CS 527A, Spring 2002, Homework 6


You are expected to complete 50 points worth of homework problems. (Suggested Problems: 1, 2 and 3.)
This homework is due on Wednesday April 17 with the standard late policy applying.

A signed cover sheet for Homework 6 must be submitted with your homework.


  1. (10 points) Consider the following reward structure:



    where the discount rate is 0.99. What policy will the Q-learning algorithm select here? Is that policy the policy that you feel is best. Carefully think about this question and discuss your answer and what it reveals about Q-learning in terms of risk taking. Think about what reward values might correspond to in the real world.

  2. (20 pts) Imagine an environment in which a robot has two Boolean-valued sensors S1 and S2 that define the state of the robot. Consider the MDP shown below where the initial state is always or <0,0> for short.

    Note that a reward is associated with each state (versus with a state/action pair). Given a reward and action the immediate reward is that of the state which is reached.

    • Show the Q and V* values for a discount rate gamma = 0.9. The best way to show this is to draw a graph with the same structure as the MDP and then put the V* values inside the vertices and the Q values on the edges for the corresponding state/action pairs.

    • What is the optimal policy for gamma = 0.9. That is for each of the 3 non-goal states indicate what action would be taken from that state by the optimal policy?

    • For what range of values of the discount rate (i.e. gamma) would the optimal policy for getting from <0,0> to <1,1> be the indirect route defined by always taking action A?
      Hint: Write an expression for the discounted reward for each policy and then you can algebraically determine the requirements on gamma for when the indirect route will be optimal.

  3. (20 points) Consider applying a transformation fuction f to the rewards. That is, for all s,a, the transformation function f(r(s,a)) will be applied. For example, if f(r(s,a)) = r(s,a)+1 then 1 is added to every reward. For the below two classes of transformation functions you are to prove whether or not the optimal policy is changed. That is, you must either prove that for all MDPs the transformation will not change the optimal policy or give an MDP for which you can demonstrate that the optimal policy would change.

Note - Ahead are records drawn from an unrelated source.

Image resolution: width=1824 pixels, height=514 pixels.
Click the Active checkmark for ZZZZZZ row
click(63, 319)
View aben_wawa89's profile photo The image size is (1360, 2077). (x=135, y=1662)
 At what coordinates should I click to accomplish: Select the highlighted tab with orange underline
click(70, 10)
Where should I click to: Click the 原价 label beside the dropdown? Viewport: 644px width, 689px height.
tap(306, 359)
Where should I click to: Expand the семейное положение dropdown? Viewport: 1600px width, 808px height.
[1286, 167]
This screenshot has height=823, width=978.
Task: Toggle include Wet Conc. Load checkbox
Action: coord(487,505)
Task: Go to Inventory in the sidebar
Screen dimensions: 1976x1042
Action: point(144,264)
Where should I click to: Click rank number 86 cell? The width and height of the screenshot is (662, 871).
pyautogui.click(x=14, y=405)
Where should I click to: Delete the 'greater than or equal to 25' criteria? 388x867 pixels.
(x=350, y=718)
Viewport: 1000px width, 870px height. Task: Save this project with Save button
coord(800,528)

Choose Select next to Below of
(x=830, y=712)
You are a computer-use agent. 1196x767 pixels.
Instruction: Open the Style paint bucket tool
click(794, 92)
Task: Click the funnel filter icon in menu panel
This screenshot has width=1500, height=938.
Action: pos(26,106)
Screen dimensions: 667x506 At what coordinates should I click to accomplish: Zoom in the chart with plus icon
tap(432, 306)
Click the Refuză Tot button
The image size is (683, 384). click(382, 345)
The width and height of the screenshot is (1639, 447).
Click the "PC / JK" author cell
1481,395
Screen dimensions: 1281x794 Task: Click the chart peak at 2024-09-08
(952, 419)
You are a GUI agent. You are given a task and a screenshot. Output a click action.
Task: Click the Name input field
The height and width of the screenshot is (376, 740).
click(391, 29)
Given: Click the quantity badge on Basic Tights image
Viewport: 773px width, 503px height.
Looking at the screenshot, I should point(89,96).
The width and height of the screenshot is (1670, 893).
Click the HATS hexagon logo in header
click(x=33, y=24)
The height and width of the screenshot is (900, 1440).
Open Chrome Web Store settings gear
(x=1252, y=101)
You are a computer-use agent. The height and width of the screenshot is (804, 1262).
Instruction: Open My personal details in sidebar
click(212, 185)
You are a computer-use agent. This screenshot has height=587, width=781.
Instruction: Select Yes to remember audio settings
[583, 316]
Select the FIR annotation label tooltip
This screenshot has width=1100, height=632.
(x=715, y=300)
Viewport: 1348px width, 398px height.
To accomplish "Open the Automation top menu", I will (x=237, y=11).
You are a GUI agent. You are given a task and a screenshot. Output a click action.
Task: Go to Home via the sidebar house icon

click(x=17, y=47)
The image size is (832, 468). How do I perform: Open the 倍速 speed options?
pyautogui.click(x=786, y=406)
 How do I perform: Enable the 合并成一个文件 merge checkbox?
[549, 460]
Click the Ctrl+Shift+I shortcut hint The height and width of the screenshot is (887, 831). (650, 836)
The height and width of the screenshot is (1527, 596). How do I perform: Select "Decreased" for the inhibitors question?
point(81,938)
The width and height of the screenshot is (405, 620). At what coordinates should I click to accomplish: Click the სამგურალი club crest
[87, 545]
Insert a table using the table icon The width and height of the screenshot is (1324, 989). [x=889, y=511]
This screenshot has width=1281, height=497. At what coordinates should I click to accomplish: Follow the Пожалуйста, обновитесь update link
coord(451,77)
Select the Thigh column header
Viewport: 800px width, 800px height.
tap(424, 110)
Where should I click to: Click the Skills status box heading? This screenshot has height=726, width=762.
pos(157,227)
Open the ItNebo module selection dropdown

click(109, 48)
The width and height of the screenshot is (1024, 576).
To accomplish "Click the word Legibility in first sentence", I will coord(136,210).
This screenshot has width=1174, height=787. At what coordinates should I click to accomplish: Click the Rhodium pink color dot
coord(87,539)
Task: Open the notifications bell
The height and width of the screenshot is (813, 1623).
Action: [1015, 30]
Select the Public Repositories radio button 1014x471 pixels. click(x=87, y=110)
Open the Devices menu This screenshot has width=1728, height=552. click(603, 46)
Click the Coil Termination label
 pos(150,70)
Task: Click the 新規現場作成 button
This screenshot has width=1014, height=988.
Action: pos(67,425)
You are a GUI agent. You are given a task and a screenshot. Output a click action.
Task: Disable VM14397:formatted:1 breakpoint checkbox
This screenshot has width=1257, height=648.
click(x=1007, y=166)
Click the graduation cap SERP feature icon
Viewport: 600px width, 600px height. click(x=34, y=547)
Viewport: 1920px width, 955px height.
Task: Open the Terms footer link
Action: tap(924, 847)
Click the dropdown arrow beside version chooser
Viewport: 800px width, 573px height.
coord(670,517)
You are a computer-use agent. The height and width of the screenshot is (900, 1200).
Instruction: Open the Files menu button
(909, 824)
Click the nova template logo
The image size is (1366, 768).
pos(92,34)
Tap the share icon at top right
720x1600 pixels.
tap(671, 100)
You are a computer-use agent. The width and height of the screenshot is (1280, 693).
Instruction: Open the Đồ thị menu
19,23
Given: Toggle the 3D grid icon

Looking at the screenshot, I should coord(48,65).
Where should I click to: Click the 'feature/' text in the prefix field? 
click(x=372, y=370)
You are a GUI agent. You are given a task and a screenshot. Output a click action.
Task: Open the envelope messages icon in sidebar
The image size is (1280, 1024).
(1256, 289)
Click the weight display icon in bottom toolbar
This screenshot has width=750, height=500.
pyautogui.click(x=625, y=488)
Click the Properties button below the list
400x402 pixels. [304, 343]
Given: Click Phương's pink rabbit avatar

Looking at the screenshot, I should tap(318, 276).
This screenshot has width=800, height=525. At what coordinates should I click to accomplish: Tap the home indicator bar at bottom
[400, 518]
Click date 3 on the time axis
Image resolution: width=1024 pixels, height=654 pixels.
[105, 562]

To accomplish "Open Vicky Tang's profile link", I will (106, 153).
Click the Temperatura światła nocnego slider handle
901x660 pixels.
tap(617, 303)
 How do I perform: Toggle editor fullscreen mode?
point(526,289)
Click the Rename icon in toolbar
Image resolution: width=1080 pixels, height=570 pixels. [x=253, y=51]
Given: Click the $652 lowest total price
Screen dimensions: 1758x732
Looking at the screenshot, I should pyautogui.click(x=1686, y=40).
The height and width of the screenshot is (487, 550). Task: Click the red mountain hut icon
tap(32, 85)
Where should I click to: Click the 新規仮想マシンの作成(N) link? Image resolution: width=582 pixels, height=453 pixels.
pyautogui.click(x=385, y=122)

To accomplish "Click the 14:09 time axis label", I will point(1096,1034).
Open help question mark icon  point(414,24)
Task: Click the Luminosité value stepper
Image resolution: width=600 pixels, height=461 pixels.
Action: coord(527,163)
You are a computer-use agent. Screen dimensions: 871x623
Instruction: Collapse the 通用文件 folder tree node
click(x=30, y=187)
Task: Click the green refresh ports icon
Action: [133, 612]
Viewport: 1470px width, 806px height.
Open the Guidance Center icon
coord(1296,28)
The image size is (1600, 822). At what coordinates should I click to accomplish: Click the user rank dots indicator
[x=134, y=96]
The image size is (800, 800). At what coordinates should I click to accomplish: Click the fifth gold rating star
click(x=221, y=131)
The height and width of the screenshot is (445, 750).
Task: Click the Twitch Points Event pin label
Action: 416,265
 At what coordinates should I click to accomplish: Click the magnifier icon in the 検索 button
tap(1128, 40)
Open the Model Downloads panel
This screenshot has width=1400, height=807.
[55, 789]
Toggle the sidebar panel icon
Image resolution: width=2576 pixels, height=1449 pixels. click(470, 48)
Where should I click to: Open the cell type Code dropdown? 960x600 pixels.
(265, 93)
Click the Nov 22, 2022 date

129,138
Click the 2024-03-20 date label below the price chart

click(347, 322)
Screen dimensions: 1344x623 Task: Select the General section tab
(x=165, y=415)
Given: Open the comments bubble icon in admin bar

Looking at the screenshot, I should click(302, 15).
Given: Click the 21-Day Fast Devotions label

  4. (20 pts) Consider the Recycling Robot. This mobile robot has the job of collecting empty soda cans in an office environment. It has sensors for detecting cans, and an arm and gripper that can pick them up and place them in an onboard bin; it runs on a rechargeable battery. The robot's control system has components for interpreting sensory information, for navigating, and for controlling the arm and gripper. High-level decisions can be made by a reinforcement learning agent based on the current charge of the battery. This agent has to decide whether the robot should (1) actively search for a can for a certain period of time, (2) remain stationary and wait for someone to bring it a can, or (3) head back to its home base to recharge its battery. The rewards might be zero most of the time, but then become positive when the robot secures an empty can, or large and negative if the battery runs all the way down.

    In this problem you are to create a finite MDP for modeling this problem. Clearly state any assumptions you make to do this. For example, you may want to assume that the best way to find cans is to actively search for them, but this runs down the robot's battery, whereas waiting does not. You can also assume that the agent makes its decisions solely as a function of the energy level of the battery.

  5. (20 pts) Give the Bellman equation for Q* for the recycling robot described in Problem 4. Also calculate the optimal policy. You can only do this problem if you also do Problem 4.

  6. (20 pts) Problem 13.2 from the text.

  7. (20 pts) Problem 13.4 from the text.

  8. (20 pts) Problem 13.3 from the text.

  9. (30 pts) Implement the Q-learning tic-tac-toe learner designed in Problem 7. As part of this problem of course you are expected to present your results. That is, you should show appropriate plots such as the learning curve and then discuss the performance. You should empirically consider what happens when the opponent plays optimally rather than randomly and discuss the outcome. You can only do this problem if you also do Problem 8.

  10. (30 points) Read one of the following papers (or for the longer papers one significant part of it plus whatever is needed from the introduction to understand the selected part) and write a paper critique follwing these guidelines. You will be required to have a conference with Dr. Goldman to discuss the paper and part of your grade will be based on this conference. Please write the summary of the paper so that someone in this class who has not read the paper would understand what it was about at a high level and would understand one part at a deeper level.

  11. CHOOSE YOUR OWN ADVENTURE. You can propose any additional homework options (or variations of those given above) to Dr. Goldman.